Dataset excerpts ->
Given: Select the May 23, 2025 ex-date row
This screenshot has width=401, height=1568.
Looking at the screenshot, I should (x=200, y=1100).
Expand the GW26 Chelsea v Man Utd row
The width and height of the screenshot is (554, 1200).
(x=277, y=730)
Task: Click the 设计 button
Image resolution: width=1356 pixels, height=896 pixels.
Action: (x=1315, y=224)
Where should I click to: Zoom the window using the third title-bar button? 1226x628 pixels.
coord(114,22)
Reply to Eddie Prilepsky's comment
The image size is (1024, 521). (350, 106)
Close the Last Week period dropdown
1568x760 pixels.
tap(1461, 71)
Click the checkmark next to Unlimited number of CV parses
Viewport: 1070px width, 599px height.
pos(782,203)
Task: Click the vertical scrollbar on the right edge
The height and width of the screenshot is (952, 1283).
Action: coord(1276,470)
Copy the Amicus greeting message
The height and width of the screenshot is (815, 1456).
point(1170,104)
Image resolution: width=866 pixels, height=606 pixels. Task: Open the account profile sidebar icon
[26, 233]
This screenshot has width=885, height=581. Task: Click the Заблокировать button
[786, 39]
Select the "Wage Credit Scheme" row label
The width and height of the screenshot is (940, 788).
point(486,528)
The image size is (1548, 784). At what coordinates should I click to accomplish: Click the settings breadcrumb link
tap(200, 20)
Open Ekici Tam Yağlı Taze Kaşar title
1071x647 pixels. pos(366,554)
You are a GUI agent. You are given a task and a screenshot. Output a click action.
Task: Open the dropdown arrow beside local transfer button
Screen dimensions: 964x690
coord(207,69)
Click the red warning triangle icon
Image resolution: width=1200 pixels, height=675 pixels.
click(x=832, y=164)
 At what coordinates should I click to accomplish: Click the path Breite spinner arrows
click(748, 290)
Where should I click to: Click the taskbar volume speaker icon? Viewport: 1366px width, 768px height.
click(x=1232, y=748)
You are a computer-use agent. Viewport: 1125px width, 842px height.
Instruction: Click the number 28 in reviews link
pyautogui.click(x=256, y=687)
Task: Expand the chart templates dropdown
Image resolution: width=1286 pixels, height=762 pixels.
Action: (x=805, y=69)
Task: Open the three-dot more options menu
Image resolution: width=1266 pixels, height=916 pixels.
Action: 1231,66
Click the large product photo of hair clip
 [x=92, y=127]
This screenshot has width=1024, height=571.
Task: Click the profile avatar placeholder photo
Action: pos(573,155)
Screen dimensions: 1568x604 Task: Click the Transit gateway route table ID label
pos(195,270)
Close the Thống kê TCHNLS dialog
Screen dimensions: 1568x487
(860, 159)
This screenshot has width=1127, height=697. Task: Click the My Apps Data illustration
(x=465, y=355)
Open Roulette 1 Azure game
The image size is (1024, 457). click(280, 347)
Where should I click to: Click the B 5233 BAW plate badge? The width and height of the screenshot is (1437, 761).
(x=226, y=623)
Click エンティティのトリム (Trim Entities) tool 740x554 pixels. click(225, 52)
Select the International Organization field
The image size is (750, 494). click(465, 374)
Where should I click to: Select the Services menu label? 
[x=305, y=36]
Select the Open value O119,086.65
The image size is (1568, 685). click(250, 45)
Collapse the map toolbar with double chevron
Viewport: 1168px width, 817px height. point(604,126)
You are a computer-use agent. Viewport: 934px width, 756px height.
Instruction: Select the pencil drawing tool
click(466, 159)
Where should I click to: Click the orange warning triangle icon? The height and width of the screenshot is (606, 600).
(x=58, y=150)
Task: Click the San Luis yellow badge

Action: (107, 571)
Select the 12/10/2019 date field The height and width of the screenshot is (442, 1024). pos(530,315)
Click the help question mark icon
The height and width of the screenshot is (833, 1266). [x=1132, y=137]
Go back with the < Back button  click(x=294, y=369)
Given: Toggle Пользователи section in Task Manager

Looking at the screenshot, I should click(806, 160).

Requirement -> Without leaving anything out, repeat the data exactly.

Exercise result ->
Given: Select the May 23, 2025 ex-date row
This screenshot has width=401, height=1568.
Looking at the screenshot, I should (x=200, y=1100).
Expand the GW26 Chelsea v Man Utd row
The width and height of the screenshot is (554, 1200).
(x=277, y=730)
Task: Click the 设计 button
Image resolution: width=1356 pixels, height=896 pixels.
Action: (x=1315, y=224)
Where should I click to: Zoom the window using the third title-bar button? 1226x628 pixels.
coord(114,22)
Reply to Eddie Prilepsky's comment
The image size is (1024, 521). (350, 106)
Close the Last Week period dropdown
1568x760 pixels.
tap(1461, 71)
Click the checkmark next to Unlimited number of CV parses
Viewport: 1070px width, 599px height.
pos(782,203)
Task: Click the vertical scrollbar on the right edge
The height and width of the screenshot is (952, 1283).
Action: coord(1276,470)
Copy the Amicus greeting message
The height and width of the screenshot is (815, 1456).
point(1170,104)
Image resolution: width=866 pixels, height=606 pixels. Task: Open the account profile sidebar icon
[26, 233]
This screenshot has width=885, height=581. Task: Click the Заблокировать button
[786, 39]
Select the "Wage Credit Scheme" row label
The width and height of the screenshot is (940, 788).
point(486,528)
The image size is (1548, 784). At what coordinates should I click to accomplish: Click the settings breadcrumb link
tap(200, 20)
Open Ekici Tam Yağlı Taze Kaşar title
1071x647 pixels. pos(366,554)
You are a GUI agent. You are given a task and a screenshot. Output a click action.
Task: Open the dropdown arrow beside local transfer button
Screen dimensions: 964x690
coord(207,69)
Click the red warning triangle icon
Image resolution: width=1200 pixels, height=675 pixels.
click(x=832, y=164)
 At what coordinates should I click to accomplish: Click the path Breite spinner arrows
click(748, 290)
Where should I click to: Click the taskbar volume speaker icon? Viewport: 1366px width, 768px height.
click(x=1232, y=748)
You are a computer-use agent. Viewport: 1125px width, 842px height.
Instruction: Click the number 28 in reviews link
pyautogui.click(x=256, y=687)
Task: Expand the chart templates dropdown
Image resolution: width=1286 pixels, height=762 pixels.
Action: (x=805, y=69)
Task: Open the three-dot more options menu
Image resolution: width=1266 pixels, height=916 pixels.
Action: 1231,66
Click the large product photo of hair clip
 [x=92, y=127]
This screenshot has width=1024, height=571.
Task: Click the profile avatar placeholder photo
Action: pos(573,155)
Screen dimensions: 1568x604 Task: Click the Transit gateway route table ID label
pos(195,270)
Close the Thống kê TCHNLS dialog
Screen dimensions: 1568x487
(860, 159)
This screenshot has width=1127, height=697. Task: Click the My Apps Data illustration
(x=465, y=355)
Open Roulette 1 Azure game
The image size is (1024, 457). click(280, 347)
Where should I click to: Click the B 5233 BAW plate badge? The width and height of the screenshot is (1437, 761).
(x=226, y=623)
Click エンティティのトリム (Trim Entities) tool 740x554 pixels. click(225, 52)
Select the International Organization field
The image size is (750, 494). click(465, 374)
Where should I click to: Select the Services menu label? 
[x=305, y=36]
Select the Open value O119,086.65
The image size is (1568, 685). click(250, 45)
Collapse the map toolbar with double chevron
Viewport: 1168px width, 817px height. point(604,126)
You are a computer-use agent. Viewport: 934px width, 756px height.
Instruction: Select the pencil drawing tool
click(466, 159)
Where should I click to: Click the orange warning triangle icon? The height and width of the screenshot is (606, 600).
(x=58, y=150)
Task: Click the San Luis yellow badge

Action: (107, 571)
Select the 12/10/2019 date field The height and width of the screenshot is (442, 1024). pos(530,315)
Click the help question mark icon
The height and width of the screenshot is (833, 1266). [x=1132, y=137]
Go back with the < Back button  click(x=294, y=369)
Given: Toggle Пользователи section in Task Manager

Looking at the screenshot, I should click(806, 160).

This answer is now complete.